Yeniden örgütlenen ordu sayesinde Tang’lar, kuzeydeki Türki kabilelere de hakim oldular. Bizans’tan elçiler geldi. Roma daha önce 166 yılında Han döneminde gemiyle bir heyet göndermişti (3).
Tang döneminde güçlü bir ekonomik gelişme sergilendi ve ekonomi, büyük bölümüyle devletin elindeydi. Devlet, madencilik, tuz üretimi, taşımacılık gibi pek çok alanda çalıştırmak üzere çok sayıda işçi istihdam ediyordu (4).
İmparatorluk, eyaletlere bölünmüş, bunlar da illere ayrılmıştı ve her birini bir memur yönetiyordu. Tangler vergi toplamak için Üç Şef sistemini kullandılar: Beş aile bir mahalle, 5 mahalle bir köy, 5 köy bir cemiyet oluşturuyordu ve her düzeyin kendi şefi vardı. Her biri diğerlerinden sorumluydu. Her alım satım işinde devlete vergi ödeniyordu (5).
Kentler büyüdü, lüks mallardaki çeşitlilik arttı, tarım gelişti, demir teknolojisi yaygınlaştı, zanaatçılar zenginleşti, ipek ve porselen üretimi arttı, yeni bir tüccar sınıfı yükseldi (6). Vergilerin çoğunu tüccarlar ödüyor, ama halk hala tüccarları küçük görüyordu (7).
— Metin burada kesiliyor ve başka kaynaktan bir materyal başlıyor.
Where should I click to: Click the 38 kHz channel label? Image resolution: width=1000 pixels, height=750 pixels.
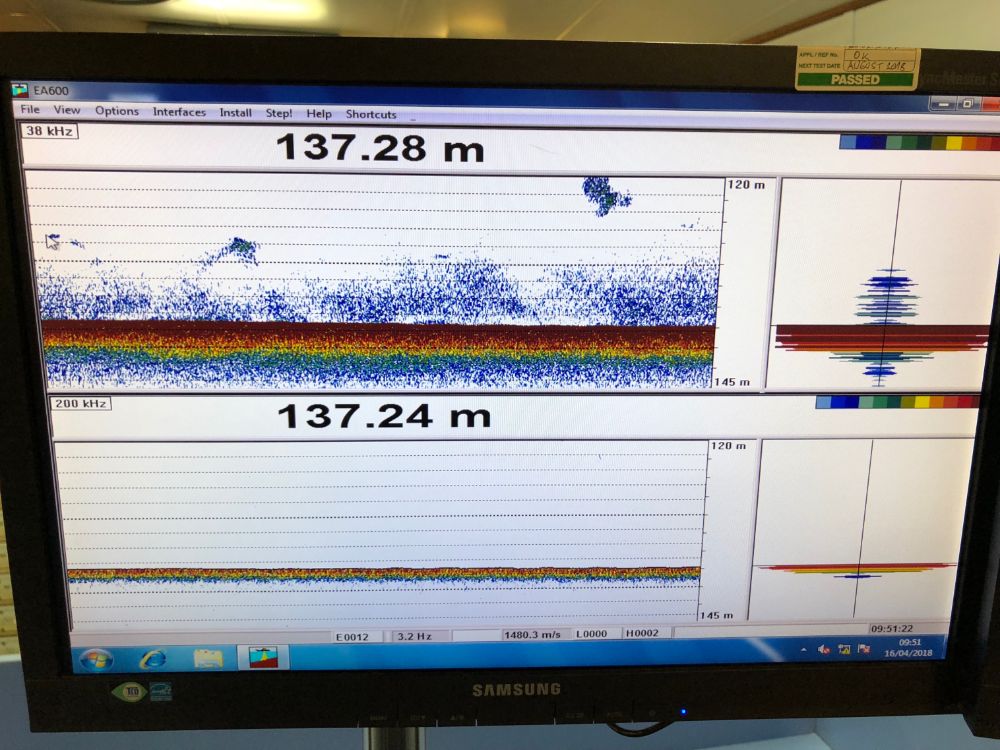point(50,131)
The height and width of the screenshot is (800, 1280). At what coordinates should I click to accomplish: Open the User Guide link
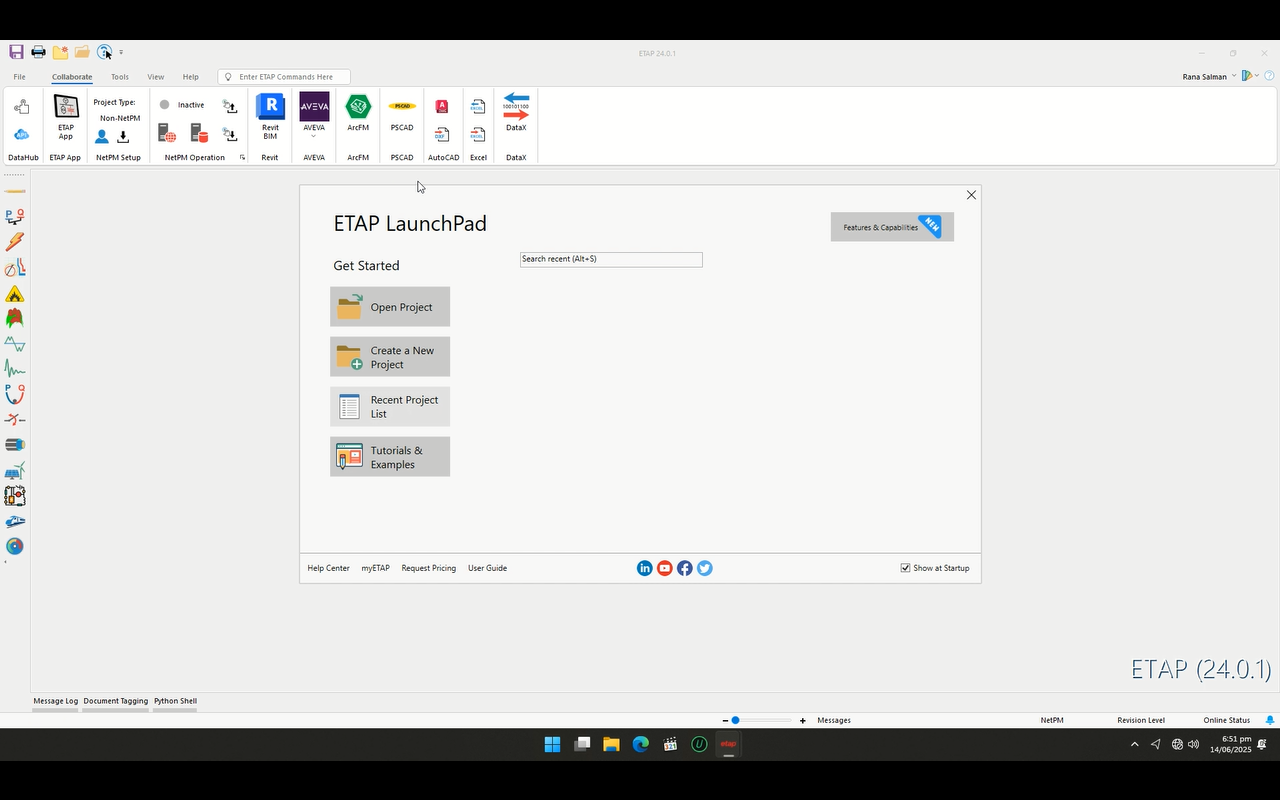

Tang’lar, Sui’lerce yapılmış olan Kanunnameyi temel alarak uzun ve ayrıntılı bir suç listesi ile cezalarını tespit ettiler. Bu hukuk ilkeleri, tüm hanedanlar tarafından gözetildi (8).
Entelektüel alışveriş tek yönlü değildi. Batı ve Orta Asya’dan gelen gökbilimsel, maddi ve matematiksel bilgi, mamul ürün, müzik ve zanaat akışı kültüre belirli bir kozmopolit çehre kazandırdı (9).
Asya’daki Çin etkisi, Hindistan, Orta Asya ve İran’dan gelen birçok misyonerle birlikte 8. yüzyılın ilk yarısında doruk noktasına çıktı (10).
Yararlanılan Kaynaklar
(1) Dünya Sanat Tarihi, John Fleming, Hugh Honour, Alfa Basım Yayım Dağıtım, 2016. Sayfa 265.
(2) Kısa Çin Tarihi, Gordon Kerr, Say Yayınları, 2021. Sayfa 60.
(3) Rönesanslar, Jack Goody, Türkiye İş Bankası Kültür Yayınları, 2017. Sayfa 261.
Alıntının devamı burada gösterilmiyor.